■ What you need to do: Beneath this task are records; count the lines among them that contain the word "screenshot" and answer with the number only.

■ Source information:
Start of Block
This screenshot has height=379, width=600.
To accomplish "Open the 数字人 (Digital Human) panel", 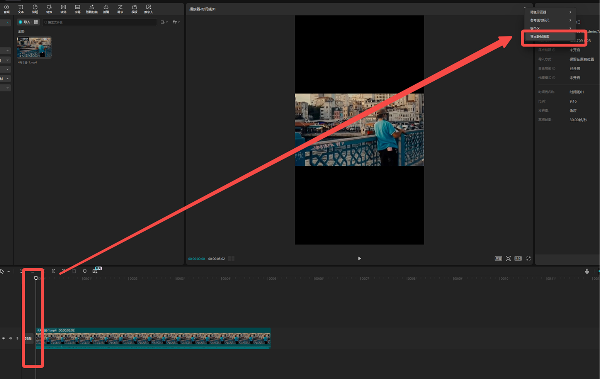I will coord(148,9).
End of Block
Start of Block
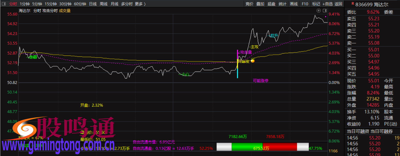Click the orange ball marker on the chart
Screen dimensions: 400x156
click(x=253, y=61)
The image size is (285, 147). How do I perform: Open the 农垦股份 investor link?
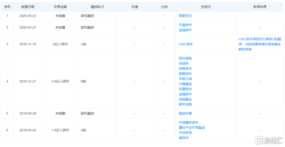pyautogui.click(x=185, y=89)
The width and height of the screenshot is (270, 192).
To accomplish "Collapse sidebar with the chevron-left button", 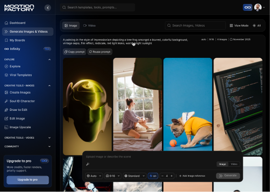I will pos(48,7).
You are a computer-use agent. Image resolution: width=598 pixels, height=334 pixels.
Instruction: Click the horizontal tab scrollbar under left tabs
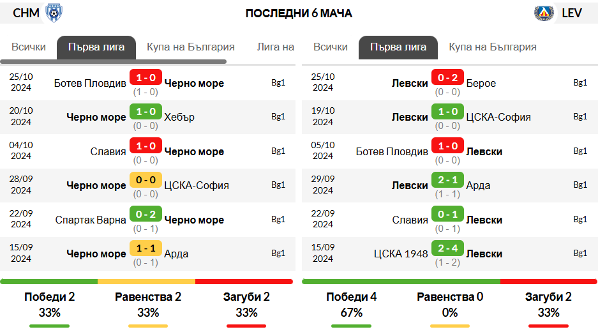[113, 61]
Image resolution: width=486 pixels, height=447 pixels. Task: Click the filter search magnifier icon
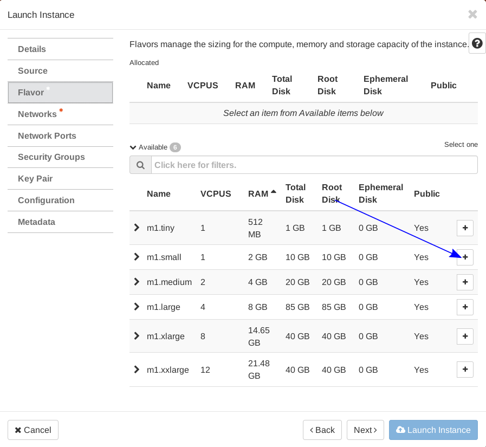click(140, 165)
End of Block
Start of Block
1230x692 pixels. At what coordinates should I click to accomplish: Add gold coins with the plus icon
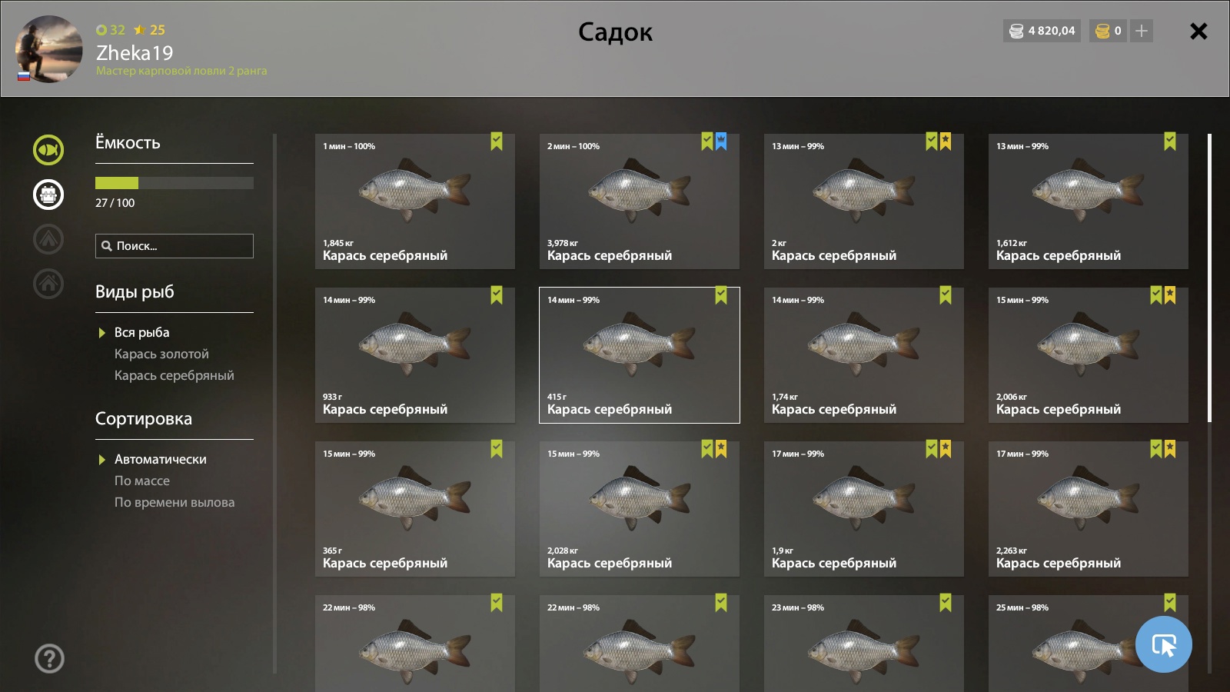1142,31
End of Block
■ Completed task: 2